Stored data entries
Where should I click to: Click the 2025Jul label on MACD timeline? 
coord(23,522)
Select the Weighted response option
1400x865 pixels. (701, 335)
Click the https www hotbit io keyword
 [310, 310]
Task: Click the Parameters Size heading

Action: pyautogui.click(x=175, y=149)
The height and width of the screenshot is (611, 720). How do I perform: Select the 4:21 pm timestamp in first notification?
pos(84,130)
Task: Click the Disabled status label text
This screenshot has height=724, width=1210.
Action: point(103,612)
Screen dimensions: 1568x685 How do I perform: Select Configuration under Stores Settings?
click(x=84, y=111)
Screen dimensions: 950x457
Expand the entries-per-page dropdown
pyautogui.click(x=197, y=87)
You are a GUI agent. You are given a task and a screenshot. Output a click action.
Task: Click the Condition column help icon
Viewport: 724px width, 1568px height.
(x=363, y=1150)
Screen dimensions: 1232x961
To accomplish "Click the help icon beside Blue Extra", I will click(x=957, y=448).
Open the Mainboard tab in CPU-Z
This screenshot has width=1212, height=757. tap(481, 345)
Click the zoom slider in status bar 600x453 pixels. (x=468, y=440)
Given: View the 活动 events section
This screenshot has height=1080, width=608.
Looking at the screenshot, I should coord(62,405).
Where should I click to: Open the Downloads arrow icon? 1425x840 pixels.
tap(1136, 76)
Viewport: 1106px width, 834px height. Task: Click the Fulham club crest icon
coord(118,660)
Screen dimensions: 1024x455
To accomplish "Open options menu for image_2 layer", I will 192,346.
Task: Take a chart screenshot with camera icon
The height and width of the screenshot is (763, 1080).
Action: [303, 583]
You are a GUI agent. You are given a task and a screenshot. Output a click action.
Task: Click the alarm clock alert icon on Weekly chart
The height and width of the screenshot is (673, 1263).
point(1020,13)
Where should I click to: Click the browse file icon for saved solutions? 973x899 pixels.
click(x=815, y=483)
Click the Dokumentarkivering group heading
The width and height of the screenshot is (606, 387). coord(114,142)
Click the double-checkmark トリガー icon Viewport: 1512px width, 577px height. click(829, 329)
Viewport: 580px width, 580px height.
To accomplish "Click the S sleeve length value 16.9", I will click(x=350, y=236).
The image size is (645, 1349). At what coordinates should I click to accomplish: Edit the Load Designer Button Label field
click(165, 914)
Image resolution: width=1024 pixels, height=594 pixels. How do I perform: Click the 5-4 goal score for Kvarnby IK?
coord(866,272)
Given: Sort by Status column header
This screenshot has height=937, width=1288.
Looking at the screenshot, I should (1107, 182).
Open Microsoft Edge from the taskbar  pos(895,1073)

## Required work
A faithful, word-for-word copy of the data is the expected answer.

## Solution
Where should I click to: Click the 2025Jul label on MACD timeline? 
coord(23,522)
Select the Weighted response option
1400x865 pixels. (701, 335)
Click the https www hotbit io keyword
 [310, 310]
Task: Click the Parameters Size heading

Action: pyautogui.click(x=175, y=149)
The height and width of the screenshot is (611, 720). How do I perform: Select the 4:21 pm timestamp in first notification?
pos(84,130)
Task: Click the Disabled status label text
This screenshot has height=724, width=1210.
Action: point(103,612)
Screen dimensions: 1568x685 How do I perform: Select Configuration under Stores Settings?
click(x=84, y=111)
Screen dimensions: 950x457
Expand the entries-per-page dropdown
pyautogui.click(x=197, y=87)
You are a GUI agent. You are given a task and a screenshot. Output a click action.
Task: Click the Condition column help icon
Viewport: 724px width, 1568px height.
(x=363, y=1150)
Screen dimensions: 1232x961
To accomplish "Click the help icon beside Blue Extra", I will click(x=957, y=448).
Open the Mainboard tab in CPU-Z
This screenshot has width=1212, height=757. tap(481, 345)
Click the zoom slider in status bar 600x453 pixels. (x=468, y=440)
Given: View the 活动 events section
This screenshot has height=1080, width=608.
Looking at the screenshot, I should coord(62,405).
Where should I click to: Open the Downloads arrow icon? 1425x840 pixels.
tap(1136, 76)
Viewport: 1106px width, 834px height. Task: Click the Fulham club crest icon
coord(118,660)
Screen dimensions: 1024x455
To accomplish "Open options menu for image_2 layer", I will 192,346.
Task: Take a chart screenshot with camera icon
The height and width of the screenshot is (763, 1080).
Action: [303, 583]
You are a GUI agent. You are given a task and a screenshot. Output a click action.
Task: Click the alarm clock alert icon on Weekly chart
The height and width of the screenshot is (673, 1263).
point(1020,13)
Where should I click to: Click the browse file icon for saved solutions? 973x899 pixels.
click(x=815, y=483)
Click the Dokumentarkivering group heading
The width and height of the screenshot is (606, 387). coord(114,142)
Click the double-checkmark トリガー icon Viewport: 1512px width, 577px height. click(829, 329)
Viewport: 580px width, 580px height.
To accomplish "Click the S sleeve length value 16.9", I will click(x=350, y=236).
The image size is (645, 1349). At what coordinates should I click to accomplish: Edit the Load Designer Button Label field
click(165, 914)
Image resolution: width=1024 pixels, height=594 pixels. How do I perform: Click the 5-4 goal score for Kvarnby IK?
coord(866,272)
Given: Sort by Status column header
This screenshot has height=937, width=1288.
Looking at the screenshot, I should (1107, 182).
Open Microsoft Edge from the taskbar  pos(895,1073)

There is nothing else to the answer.